An object-oriented open world

The WWW is an open environment that everyone can create a new web page without asking for permissions, and link to existing pages by knowing their URLs alone. Likewise, the GPG is meant to be an open environment that everyone can freely create a new object (i.e., a new service), and use existing types and objects by knowing their UTLs alone. The figure above shows that news.com, mobile.com, and tech.com each has an object implementing the imop:api.org/service.IBulletin interface. Since the interface type is publicly defined, everyone can implement it at will. People at api.org do not directly know where their interface is being used, just like that we do not know where our web page is being referenced either.

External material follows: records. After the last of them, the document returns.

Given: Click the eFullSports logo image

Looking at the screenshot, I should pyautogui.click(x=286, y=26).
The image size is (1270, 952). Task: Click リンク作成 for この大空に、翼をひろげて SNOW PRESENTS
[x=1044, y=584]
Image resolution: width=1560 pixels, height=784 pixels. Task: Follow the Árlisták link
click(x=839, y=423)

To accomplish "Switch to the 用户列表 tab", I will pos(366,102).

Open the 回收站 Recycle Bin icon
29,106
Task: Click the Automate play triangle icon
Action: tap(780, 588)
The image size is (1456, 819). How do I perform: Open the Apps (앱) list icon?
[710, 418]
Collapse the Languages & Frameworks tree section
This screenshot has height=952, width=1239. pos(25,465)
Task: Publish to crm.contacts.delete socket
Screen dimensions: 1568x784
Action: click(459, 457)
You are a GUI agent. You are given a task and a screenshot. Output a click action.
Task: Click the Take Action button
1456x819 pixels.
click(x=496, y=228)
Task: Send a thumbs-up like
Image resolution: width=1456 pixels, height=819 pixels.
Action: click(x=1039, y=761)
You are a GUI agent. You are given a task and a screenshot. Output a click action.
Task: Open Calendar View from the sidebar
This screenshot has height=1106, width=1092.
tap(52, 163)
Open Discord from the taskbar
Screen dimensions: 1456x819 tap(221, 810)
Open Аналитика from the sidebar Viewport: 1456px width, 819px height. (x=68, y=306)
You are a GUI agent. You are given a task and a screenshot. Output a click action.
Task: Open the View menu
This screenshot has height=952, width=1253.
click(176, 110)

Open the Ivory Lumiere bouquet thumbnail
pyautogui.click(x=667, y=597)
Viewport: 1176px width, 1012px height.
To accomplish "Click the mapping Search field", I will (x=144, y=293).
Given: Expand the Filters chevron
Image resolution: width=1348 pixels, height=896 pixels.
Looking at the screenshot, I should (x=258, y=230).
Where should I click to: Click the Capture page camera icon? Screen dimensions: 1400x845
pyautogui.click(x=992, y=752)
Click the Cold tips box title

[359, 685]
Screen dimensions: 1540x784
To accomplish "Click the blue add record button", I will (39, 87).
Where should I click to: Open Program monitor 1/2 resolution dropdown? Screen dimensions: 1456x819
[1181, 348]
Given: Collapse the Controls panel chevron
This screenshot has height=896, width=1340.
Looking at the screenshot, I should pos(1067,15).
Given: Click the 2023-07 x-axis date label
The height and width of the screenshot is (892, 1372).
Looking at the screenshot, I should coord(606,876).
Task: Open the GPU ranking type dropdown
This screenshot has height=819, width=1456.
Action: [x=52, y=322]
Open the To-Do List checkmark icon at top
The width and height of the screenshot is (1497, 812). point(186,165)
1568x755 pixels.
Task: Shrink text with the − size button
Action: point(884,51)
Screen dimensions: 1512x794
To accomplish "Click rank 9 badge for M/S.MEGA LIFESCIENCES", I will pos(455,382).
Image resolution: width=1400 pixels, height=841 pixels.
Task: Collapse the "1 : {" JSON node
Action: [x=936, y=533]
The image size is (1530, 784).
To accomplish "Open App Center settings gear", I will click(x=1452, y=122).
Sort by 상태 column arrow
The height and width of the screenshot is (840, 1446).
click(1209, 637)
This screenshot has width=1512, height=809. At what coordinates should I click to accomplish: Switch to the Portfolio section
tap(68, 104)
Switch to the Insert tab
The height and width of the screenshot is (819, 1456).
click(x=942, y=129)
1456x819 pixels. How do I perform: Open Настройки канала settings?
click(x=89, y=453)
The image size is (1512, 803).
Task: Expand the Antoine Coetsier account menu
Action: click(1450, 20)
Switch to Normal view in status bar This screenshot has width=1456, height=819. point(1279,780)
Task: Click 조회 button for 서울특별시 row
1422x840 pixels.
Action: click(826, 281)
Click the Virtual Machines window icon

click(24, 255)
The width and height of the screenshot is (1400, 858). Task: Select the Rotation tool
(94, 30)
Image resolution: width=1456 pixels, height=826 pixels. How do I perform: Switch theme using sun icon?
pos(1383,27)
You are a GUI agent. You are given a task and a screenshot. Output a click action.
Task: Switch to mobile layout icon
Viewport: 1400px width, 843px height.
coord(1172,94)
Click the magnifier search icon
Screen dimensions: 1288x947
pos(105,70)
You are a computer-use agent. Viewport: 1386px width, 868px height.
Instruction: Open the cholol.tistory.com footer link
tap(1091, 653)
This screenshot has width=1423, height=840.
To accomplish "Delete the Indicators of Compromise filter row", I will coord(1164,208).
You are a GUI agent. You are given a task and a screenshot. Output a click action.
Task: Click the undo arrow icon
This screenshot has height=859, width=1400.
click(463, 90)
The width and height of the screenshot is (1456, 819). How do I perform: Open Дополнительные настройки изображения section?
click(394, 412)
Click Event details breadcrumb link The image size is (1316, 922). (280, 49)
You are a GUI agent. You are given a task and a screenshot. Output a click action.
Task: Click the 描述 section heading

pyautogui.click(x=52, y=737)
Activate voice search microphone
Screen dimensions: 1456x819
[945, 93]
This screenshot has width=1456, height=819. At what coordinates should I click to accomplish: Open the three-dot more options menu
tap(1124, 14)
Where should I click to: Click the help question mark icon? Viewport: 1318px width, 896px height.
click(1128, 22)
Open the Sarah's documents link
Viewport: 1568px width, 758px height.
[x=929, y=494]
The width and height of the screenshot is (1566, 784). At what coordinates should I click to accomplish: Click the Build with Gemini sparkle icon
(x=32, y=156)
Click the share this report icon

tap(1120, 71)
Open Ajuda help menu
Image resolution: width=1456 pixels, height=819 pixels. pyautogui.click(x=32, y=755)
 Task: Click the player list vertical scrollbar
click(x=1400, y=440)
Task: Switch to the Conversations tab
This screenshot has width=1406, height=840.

Assume that search.com wants to maintain a directory for all known imop:api.org/service.IBulletin implementations. The Directory object above on the right shows a crude implementation of it. The object pre-registers three known services upon initialization, and provides an add(IBulletin) method publicly to accept new registrations. When the add(IBulletin) method is invoked remotely, the Meso runtime at search.com will reflection the provided argument's type over the network to ensure that it indeed implements the IBulletin interface before passing the argument in. The runtime verification is done automatically behind the scene.
The modified Client on the left gets a list of IBulletin objects from the Directory. The Meso runtime for Client will also verify each object's type before assigning the list to the pool variable. Once their types are verified, we can invoke the post() method on each object with great confidence.
Even though the OO concept is well understood and widely used, applying it to an Internet-scale open system like this is still rare. Some people deem that strongly-typed solutions are too complex for Internet applications. However, we believe that with a good abstraction layer, a strongly-typed methodology is simpler and less error-prone to work with than, say, the do-everything-yourself RESTful style. Implementing the functionalities above in REST or Web Services technologies would be very difficult. Doing so with Meso and IMOP is just as intuitive as writing a local-only application.